Hem bilimsel çalışmalarda hem de ulusal ve evrensel hukukta işkence ve diğer kötü muamele olarak değerlendirilen ters kelepçe uygulamasının Türkiye’de son dönemde yaygın, sıradan ve sistematik bir uygulama haline geldiğini belirttiler.

Başvuruların yüzde 40,9’u ters kelepçe

Bu durumun TİHV Tedavi ve Rehabilitasyon Merkezleri’ne yapılan başvurularda da açıkça görüldüğünü eklediler.

Bu merkezlere 2018 yılının başından 2021 yılı sonuna kadar yapılan 1830 başvurudan 749’unun (yüzde 40,9) ters kelepçe uygulamasına maruz kaldığı, fiziksel ve ruhsal rahatsızlıklara yol açan ters kelepçenin çocuklara dahi uygulandığı bilgisine yer verildi.

“İstanbul Protokolü çerçevesinde soruşturulmalı”

Ters kelepçe uygulamasının yasal bir dayanağının bulunmadığı, bu durumun AYM kararları ve BM İşkenceye Karşı İstanbul Protokolü ile de sabit olduğu belirtilen açıklamada şöyle devam etti:

“Tüm bilimsel ve hukuksal gerekçeler sonucu, pozisyonel işkence yöntemi olan ters kelepçe uygulaması, daha da ötesi açık zorunluluk halleri dışında her türlü kelepçe uygulamaları işkence ve diğer kötü muamele yasağının ihlalidir ve derhal son verilmelidir.

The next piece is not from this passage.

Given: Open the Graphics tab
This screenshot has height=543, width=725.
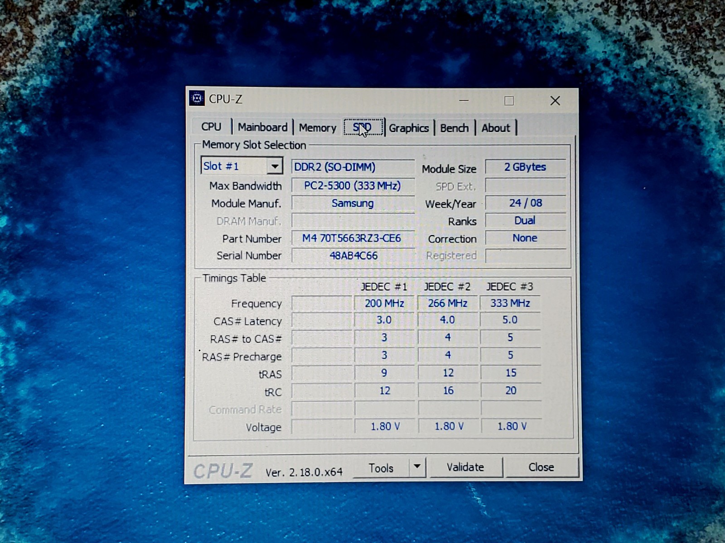Looking at the screenshot, I should coord(409,128).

Başta Cumartesi Annelerine/İnsanlarına olmak üzere gözaltına alınan kişilere yasa ve hukuk dışı talimat gereği ya da isteyerek ‘ters kelepçe’ uygulayan, talimat veren ya da göz yuman tüm kamu görevlileri hakkında herhangi bir şikayet beklenmeksizin, İstanbul Protokolü çerçevesinde resen etkili bir biçimde soruşturma süreçleri derhal başlatılmalıdır.”